:: WORK ORDER ::
Comb through the entries for "link" and pull out each line that holds it.

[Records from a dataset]
- - -

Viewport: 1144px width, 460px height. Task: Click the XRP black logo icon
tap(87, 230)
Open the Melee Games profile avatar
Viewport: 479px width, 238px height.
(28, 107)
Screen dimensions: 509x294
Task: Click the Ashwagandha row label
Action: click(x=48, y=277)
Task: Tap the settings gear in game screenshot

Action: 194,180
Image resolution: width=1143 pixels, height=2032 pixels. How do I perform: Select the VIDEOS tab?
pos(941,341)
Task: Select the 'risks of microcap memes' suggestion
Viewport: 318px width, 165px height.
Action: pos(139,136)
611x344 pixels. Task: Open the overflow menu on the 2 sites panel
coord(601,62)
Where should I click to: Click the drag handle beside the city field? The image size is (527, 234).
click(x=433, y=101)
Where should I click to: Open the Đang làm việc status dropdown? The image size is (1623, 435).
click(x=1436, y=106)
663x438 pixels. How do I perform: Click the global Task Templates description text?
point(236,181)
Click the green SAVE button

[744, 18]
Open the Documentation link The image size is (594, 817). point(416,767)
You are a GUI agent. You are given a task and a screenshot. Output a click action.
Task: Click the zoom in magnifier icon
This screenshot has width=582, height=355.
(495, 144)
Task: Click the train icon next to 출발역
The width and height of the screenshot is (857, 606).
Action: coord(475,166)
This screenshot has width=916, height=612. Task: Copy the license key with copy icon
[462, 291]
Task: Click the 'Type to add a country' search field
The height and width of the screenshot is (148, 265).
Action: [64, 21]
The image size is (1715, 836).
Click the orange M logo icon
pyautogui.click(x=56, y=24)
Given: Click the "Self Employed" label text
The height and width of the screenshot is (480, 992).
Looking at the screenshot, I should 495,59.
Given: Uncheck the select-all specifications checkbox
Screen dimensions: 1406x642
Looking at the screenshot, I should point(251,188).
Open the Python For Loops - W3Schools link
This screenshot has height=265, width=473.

- - -

:: EXERCISE SOLUTION ::
Open the Documentation link The image size is (594, 817). point(416,767)
Open the Python For Loops - W3Schools link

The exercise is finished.